**Ejercicio:**
Localice en los ítems cada línea que contenga la palabra "Where" y cópiela. Se distinguen mayúsculas y minúsculas.

**Ítems sobre la búsqueda de palabras y elementos:**
+-------+
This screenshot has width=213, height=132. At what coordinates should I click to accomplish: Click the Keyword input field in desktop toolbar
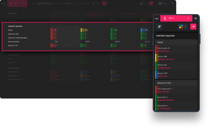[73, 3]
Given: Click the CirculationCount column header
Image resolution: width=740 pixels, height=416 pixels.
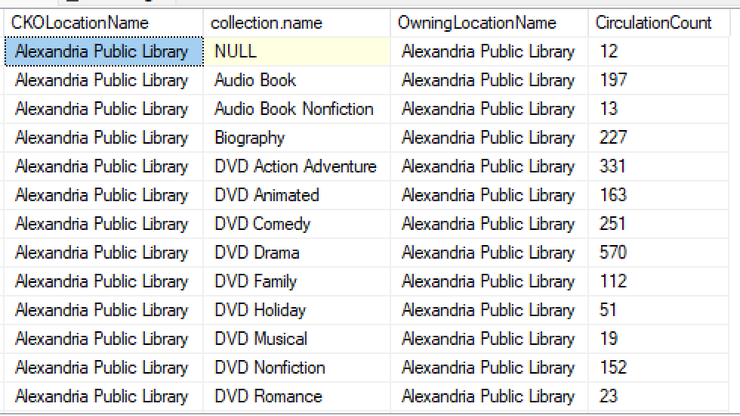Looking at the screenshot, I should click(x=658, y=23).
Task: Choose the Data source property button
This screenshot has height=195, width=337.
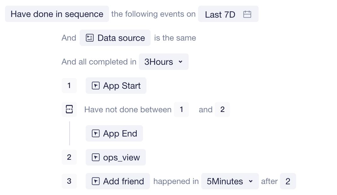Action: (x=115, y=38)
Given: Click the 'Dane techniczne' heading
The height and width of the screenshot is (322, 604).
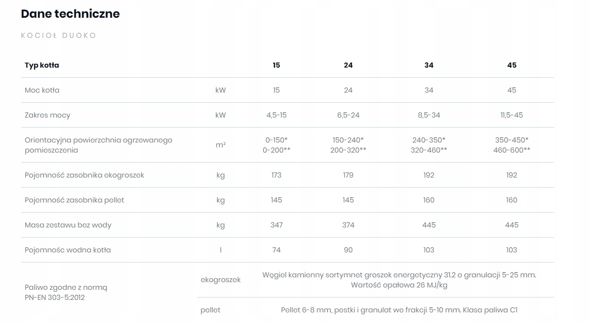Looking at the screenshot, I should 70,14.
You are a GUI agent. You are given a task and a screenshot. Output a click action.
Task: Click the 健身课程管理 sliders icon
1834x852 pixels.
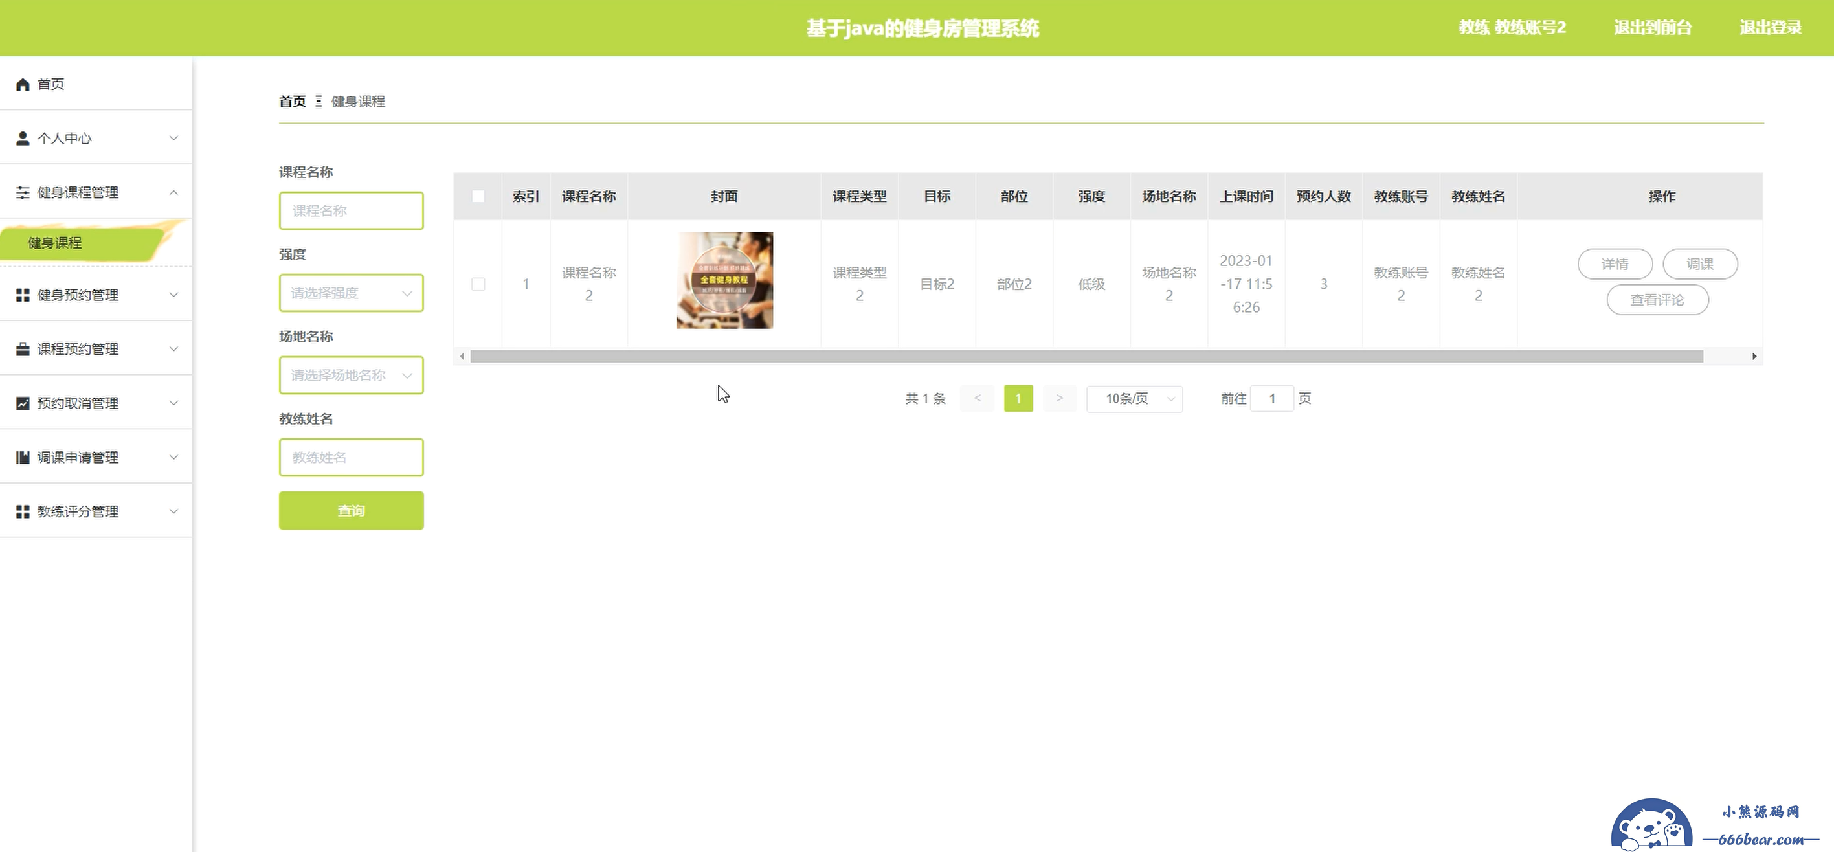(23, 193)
+-------+
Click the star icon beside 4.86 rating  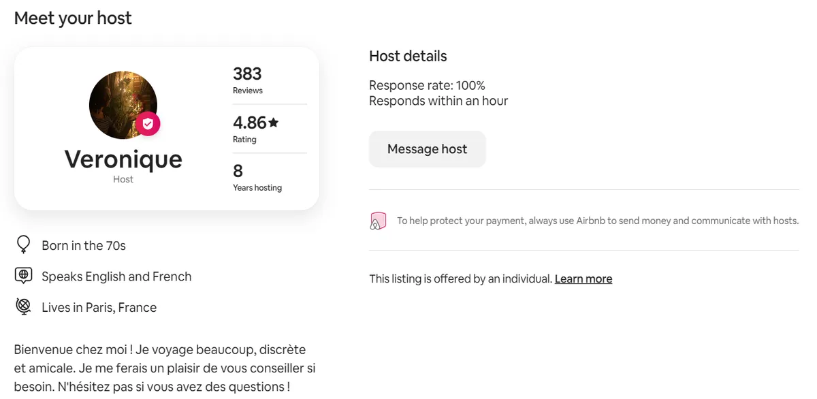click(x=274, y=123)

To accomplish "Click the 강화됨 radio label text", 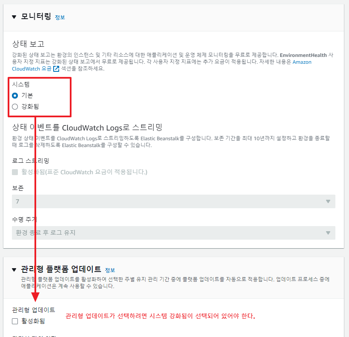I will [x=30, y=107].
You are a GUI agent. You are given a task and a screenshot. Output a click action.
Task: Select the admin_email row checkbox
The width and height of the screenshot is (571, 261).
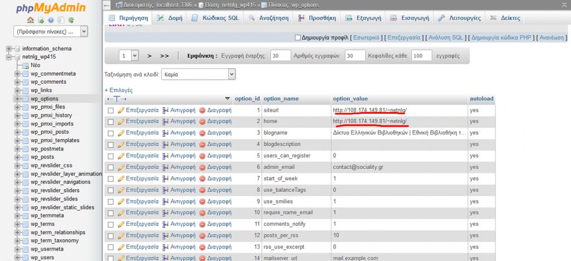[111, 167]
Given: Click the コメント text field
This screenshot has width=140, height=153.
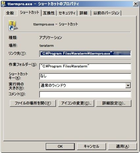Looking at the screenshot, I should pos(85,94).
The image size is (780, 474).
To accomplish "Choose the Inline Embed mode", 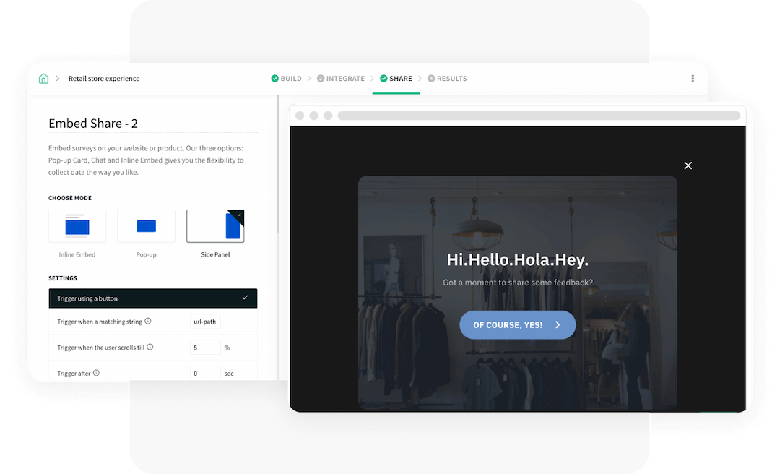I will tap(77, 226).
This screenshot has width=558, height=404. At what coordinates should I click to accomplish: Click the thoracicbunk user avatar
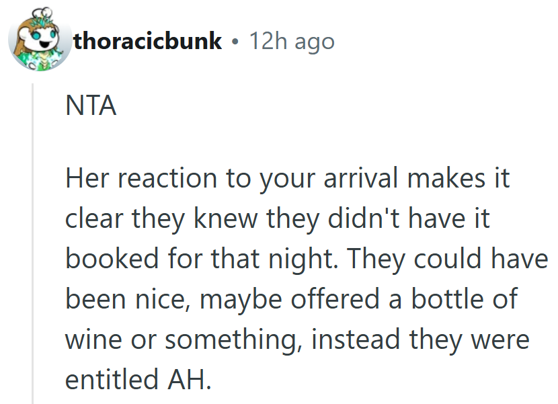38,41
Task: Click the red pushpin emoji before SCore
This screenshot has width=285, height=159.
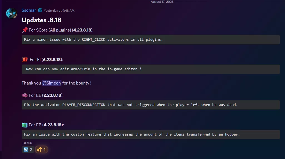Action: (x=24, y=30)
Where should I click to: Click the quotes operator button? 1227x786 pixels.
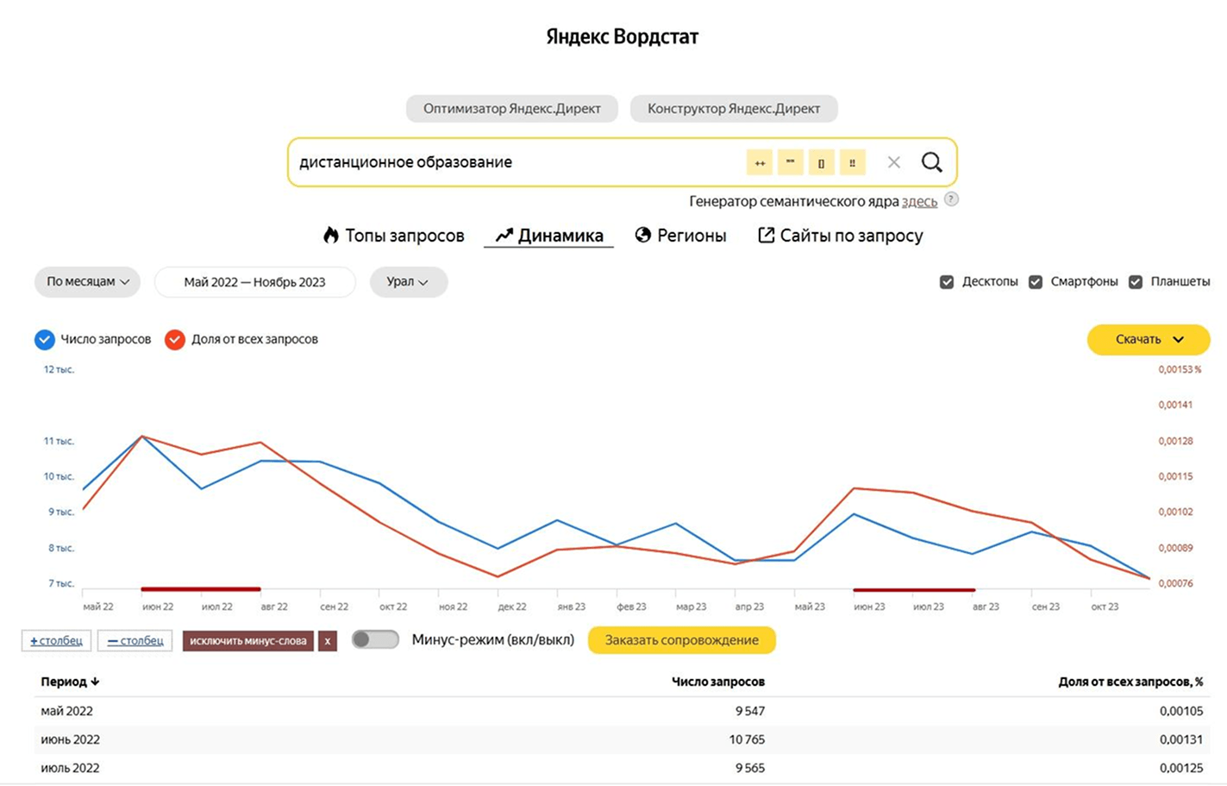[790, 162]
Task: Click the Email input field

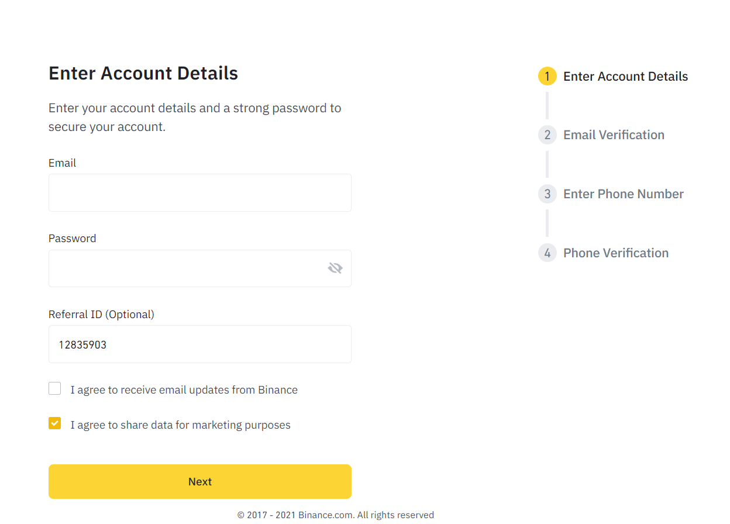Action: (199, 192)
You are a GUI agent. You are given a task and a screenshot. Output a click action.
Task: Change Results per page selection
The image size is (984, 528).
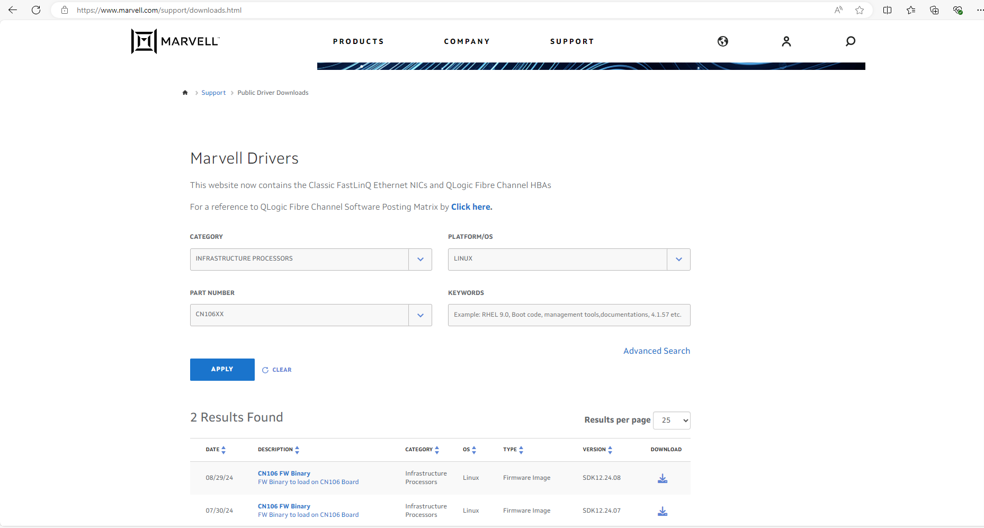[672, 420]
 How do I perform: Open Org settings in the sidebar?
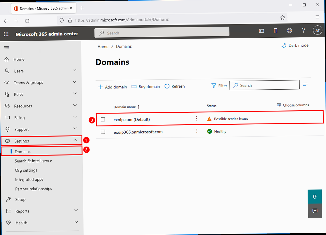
+-------+
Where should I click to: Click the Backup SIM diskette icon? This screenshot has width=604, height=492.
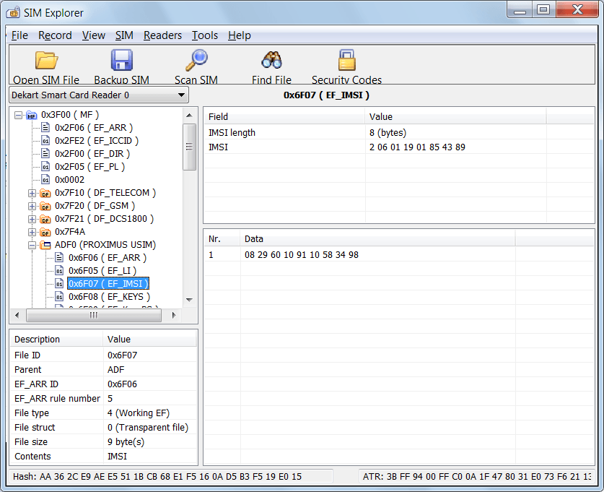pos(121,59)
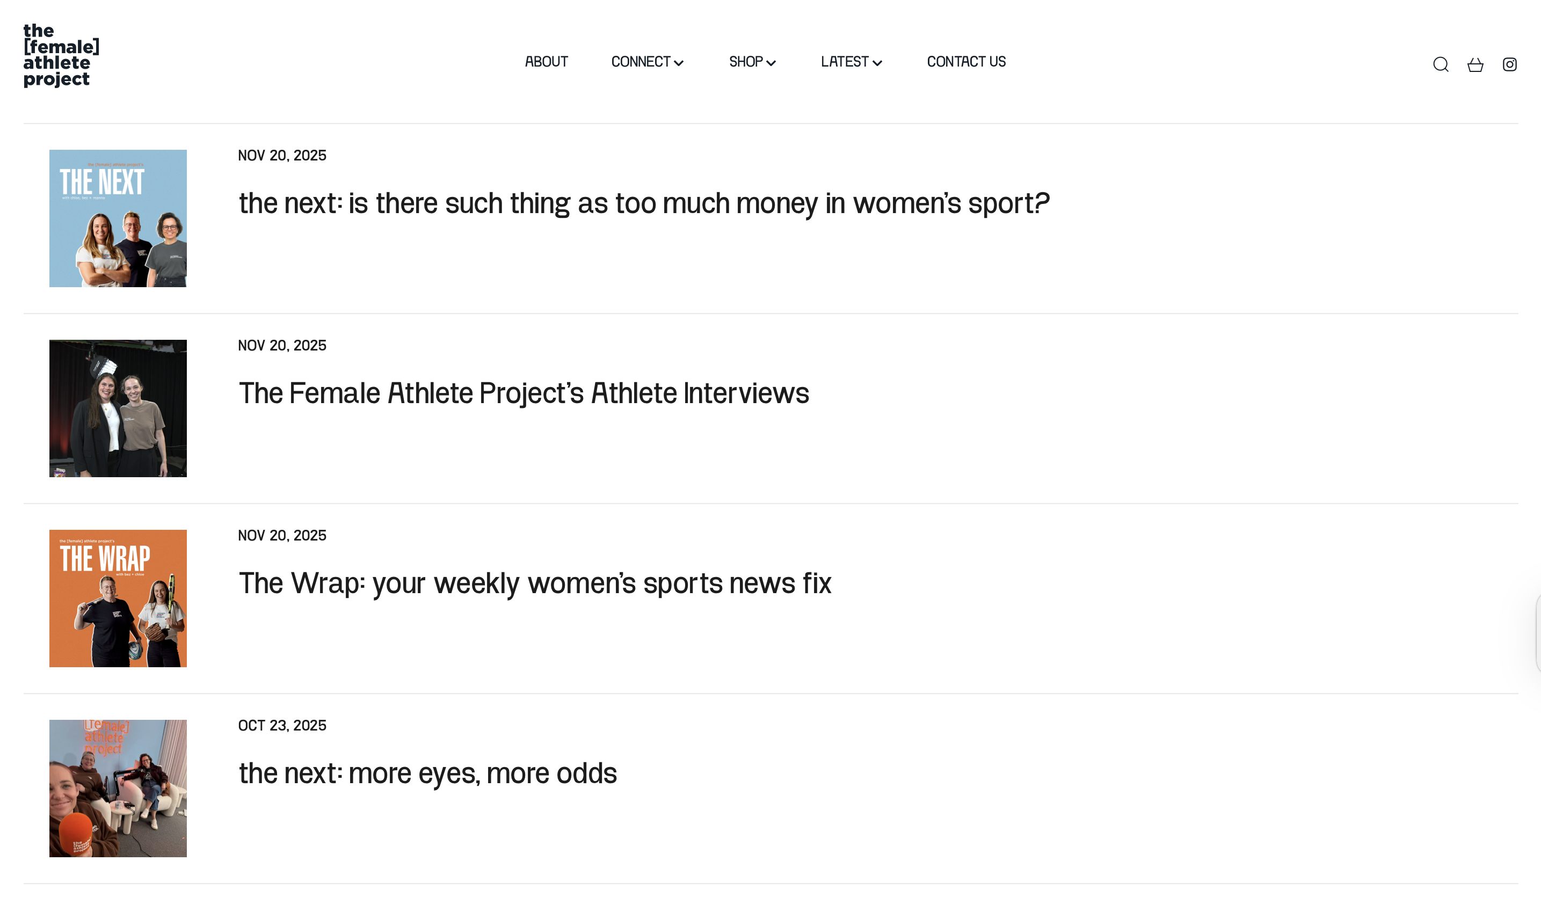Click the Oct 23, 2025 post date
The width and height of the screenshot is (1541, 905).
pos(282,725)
+-------+
**Resultado:**
Where should I click to: Click the quotes operator button? 1227x786 pixels.
Where should I click to: Click the Backup SIM diskette icon? This screenshot has width=604, height=492.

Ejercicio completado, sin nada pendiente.